Sunday, August 29, 2010

(Not Quite) The Whorfian Hypothesis Redux

Ahhh... the "Whorfian Hypothesis" is alive and well here, in Guy Deutscher's nytimes article "Does Your Language Shape How You Think?" Whorf's famous essay was published in 1940. "In particular, Whorf announced, Native American languages impose on their speakers a picture of reality that is totally different from ours, so their speakers would simply not be able to understand some of our most basic concepts, like the flow of time or the distinction between objects (like “stone”) and actions (like “fall”)." Whorf's hypothesis made a big initial impact and then, after receiving much criticism, was dismissed. It turned out "there had never actually been any evidence to support his fantastic claims. The reaction was so severe that for decades, any attempts to explore the influence of the mother tongue on our thoughts were relegated to the loony fringes of disrepute." "There is no evidence that any language forbids its speakers to think anything."

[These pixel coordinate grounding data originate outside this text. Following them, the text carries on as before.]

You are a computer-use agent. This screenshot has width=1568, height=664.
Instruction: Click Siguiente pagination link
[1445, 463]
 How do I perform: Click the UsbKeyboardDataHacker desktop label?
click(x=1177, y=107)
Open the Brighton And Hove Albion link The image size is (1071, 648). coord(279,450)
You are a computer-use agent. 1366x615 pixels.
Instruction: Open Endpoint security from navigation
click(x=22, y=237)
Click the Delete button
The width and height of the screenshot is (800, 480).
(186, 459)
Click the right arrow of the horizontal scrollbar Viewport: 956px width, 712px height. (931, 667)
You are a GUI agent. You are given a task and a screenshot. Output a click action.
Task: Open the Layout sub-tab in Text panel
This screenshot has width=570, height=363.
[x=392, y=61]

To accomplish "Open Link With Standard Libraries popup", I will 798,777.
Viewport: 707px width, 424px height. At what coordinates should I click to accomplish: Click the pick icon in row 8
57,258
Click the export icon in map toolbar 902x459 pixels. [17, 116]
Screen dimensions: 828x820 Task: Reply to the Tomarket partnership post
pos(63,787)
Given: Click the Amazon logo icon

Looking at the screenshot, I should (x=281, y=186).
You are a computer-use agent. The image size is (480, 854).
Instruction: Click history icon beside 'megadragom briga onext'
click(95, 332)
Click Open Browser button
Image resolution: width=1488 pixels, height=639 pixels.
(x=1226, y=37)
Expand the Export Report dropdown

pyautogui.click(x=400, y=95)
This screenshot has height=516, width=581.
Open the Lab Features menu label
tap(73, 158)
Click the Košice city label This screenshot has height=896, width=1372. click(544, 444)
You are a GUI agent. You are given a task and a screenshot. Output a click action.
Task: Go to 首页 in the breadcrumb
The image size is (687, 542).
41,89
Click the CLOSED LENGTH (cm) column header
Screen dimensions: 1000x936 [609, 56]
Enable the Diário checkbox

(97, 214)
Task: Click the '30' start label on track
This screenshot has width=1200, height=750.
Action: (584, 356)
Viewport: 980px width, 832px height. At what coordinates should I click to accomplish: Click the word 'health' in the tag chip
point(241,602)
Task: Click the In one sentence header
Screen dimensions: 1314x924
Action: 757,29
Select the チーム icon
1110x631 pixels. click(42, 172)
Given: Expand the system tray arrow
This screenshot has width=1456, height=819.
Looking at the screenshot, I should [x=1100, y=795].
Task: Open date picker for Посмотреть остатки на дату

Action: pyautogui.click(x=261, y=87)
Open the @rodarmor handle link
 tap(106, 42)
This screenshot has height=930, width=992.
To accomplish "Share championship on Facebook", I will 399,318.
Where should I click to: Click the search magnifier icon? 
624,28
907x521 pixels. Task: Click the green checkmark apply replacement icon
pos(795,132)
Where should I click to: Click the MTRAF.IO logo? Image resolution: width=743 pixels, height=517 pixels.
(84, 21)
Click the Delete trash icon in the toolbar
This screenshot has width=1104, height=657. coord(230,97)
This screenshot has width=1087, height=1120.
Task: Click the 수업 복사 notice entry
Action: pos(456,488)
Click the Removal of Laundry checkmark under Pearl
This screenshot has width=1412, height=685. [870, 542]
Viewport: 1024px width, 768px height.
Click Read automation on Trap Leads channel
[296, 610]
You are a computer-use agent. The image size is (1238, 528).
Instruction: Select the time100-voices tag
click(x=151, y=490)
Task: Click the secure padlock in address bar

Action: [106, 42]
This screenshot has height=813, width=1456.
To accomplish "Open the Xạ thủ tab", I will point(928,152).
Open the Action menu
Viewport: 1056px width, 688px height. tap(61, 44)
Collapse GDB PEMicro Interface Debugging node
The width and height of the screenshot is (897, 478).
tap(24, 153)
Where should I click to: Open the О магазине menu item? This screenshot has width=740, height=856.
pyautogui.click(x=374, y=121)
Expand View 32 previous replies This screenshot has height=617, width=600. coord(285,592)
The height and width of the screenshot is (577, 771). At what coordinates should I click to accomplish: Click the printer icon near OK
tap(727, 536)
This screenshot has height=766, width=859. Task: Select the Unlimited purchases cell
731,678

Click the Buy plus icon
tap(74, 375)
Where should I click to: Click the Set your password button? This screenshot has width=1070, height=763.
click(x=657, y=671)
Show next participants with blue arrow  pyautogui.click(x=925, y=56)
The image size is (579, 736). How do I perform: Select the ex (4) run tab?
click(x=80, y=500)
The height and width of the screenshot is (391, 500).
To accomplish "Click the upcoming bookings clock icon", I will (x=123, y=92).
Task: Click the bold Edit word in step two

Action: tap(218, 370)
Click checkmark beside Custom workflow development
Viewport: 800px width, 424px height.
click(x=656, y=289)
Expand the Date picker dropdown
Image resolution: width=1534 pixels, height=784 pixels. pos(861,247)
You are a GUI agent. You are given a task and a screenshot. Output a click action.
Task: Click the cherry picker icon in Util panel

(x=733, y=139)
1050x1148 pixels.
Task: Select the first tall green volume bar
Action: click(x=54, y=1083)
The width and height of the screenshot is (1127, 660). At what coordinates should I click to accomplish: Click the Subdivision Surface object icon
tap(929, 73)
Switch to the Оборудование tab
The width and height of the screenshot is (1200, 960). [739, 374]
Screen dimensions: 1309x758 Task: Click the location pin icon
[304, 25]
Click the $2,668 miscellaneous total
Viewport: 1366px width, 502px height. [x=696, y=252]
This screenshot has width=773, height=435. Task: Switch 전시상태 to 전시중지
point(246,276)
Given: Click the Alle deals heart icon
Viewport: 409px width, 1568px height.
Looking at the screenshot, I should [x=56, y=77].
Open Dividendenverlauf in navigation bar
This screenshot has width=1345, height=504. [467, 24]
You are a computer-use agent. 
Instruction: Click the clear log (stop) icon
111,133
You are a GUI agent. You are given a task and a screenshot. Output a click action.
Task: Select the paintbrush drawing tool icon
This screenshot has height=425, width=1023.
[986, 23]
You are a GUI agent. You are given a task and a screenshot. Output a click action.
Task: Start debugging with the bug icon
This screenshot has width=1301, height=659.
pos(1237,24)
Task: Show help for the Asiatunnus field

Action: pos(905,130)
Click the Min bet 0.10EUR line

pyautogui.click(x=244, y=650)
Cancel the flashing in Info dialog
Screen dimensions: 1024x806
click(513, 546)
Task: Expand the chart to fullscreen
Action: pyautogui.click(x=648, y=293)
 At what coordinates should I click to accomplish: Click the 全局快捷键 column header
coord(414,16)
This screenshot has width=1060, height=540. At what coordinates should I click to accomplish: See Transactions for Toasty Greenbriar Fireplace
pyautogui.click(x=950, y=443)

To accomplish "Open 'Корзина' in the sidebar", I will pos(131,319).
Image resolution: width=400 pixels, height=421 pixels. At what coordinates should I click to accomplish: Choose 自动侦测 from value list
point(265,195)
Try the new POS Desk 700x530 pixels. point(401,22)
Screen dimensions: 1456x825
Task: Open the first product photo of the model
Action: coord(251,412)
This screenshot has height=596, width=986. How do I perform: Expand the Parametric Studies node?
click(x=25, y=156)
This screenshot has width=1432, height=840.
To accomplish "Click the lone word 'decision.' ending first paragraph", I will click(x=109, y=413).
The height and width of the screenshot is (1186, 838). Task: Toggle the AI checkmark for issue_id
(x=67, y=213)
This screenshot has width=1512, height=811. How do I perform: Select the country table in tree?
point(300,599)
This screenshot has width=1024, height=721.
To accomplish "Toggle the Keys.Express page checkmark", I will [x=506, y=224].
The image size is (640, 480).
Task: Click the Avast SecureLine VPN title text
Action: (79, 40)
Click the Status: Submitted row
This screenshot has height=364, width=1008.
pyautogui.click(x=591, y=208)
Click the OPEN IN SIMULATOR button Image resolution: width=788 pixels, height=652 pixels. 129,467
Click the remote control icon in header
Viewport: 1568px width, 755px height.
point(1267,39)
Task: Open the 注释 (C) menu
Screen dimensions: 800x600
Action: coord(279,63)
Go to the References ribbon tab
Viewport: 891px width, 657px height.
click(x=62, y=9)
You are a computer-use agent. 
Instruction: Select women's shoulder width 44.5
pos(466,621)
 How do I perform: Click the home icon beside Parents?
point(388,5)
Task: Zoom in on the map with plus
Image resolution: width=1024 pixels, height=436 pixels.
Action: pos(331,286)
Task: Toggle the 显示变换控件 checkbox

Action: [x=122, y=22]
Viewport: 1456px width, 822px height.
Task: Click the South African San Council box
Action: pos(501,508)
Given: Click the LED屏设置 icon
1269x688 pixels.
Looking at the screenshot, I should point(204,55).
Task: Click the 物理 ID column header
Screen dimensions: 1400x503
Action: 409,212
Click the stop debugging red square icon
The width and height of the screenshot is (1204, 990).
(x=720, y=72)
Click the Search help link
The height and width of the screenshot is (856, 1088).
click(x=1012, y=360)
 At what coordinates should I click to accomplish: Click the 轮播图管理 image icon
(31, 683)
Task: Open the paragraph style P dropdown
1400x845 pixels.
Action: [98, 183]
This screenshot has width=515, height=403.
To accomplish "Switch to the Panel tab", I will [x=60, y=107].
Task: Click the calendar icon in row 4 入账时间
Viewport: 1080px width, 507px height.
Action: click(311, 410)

But there is evidence that the language we speak influences our experience of the world. Deutscher, an honorary research fellow at the School of Languages, Linguistics and Cultures at the University of Manchester, claims that much evidence suggests, and even shows, that the world looks different to people who speak different languages than ours. (See his forthcoming book, Through the Language Glass: Why the World Looks Different In Other Languages) Deutscher quotes the famous linguist Roman Jakobsen, who wrote: "Languages differ essentially in what they must convey and not in what they may convey.” Whorf, holding to the latter idea, was wrong. But Deutscher thinks Jakobson was correct about the former.

Deutscher uses a remote Australian aboriginal tongue, Guugu Yimithirr, to make his point. The study of this language brought "the astounding realization that not all languages conform to what we have always taken as simply “natural.”" For example, in describing and space and the position of objects, we English speakers use the "egocentric system"; i.e., we describe spatial objects and their positions with words like "right," "left," "front," and "behind" in relation to our selves. But the Guugu Yimithirr describe spatial positions relying on "cardinal directions"; i.e., "north," "south," "east," and "west." What's interesting here, among other things, s that egocentric directions change, while cardinal directions do not. In the latter "north" is always "north," while on the former "right" shifts depending on the direction one is facing. It might seem absurd for us to tell a football player to take the ball and run to the east and then to the south. But this is how cultures speak if they operate spatially out of geographic coordinates. "So different languages certainly make us speak about space in very different ways." And that causes us to experience space differently.

So what? Here, for example: "As strange as it may sound, our experience of a Chagall painting actually depends to some extent on whether our language has a word for blue." Deutscher concludes: "The habits of mind that our culture has instilled in us from infancy shape our orientation to the world and our emotional responses to the objects we encounter, and their consequences probably go far beyond what has been experimentally demonstrated so far; they may also have a marked impact on our beliefs, values and ideologies. We may not know as yet how to measure these consequences directly or how to assess their contribution to cultural or political misunderstandings. But as a first step toward understanding one another, we can do better than pretending we all think the same."

The research that Deutscher amasses has, I think, implications for understanding religious experience. There are a few dissertations waiting to be written here. I also feel some resonances with Lakoff and Johnson's Metaphors We Live By and the literature that has spun off their work.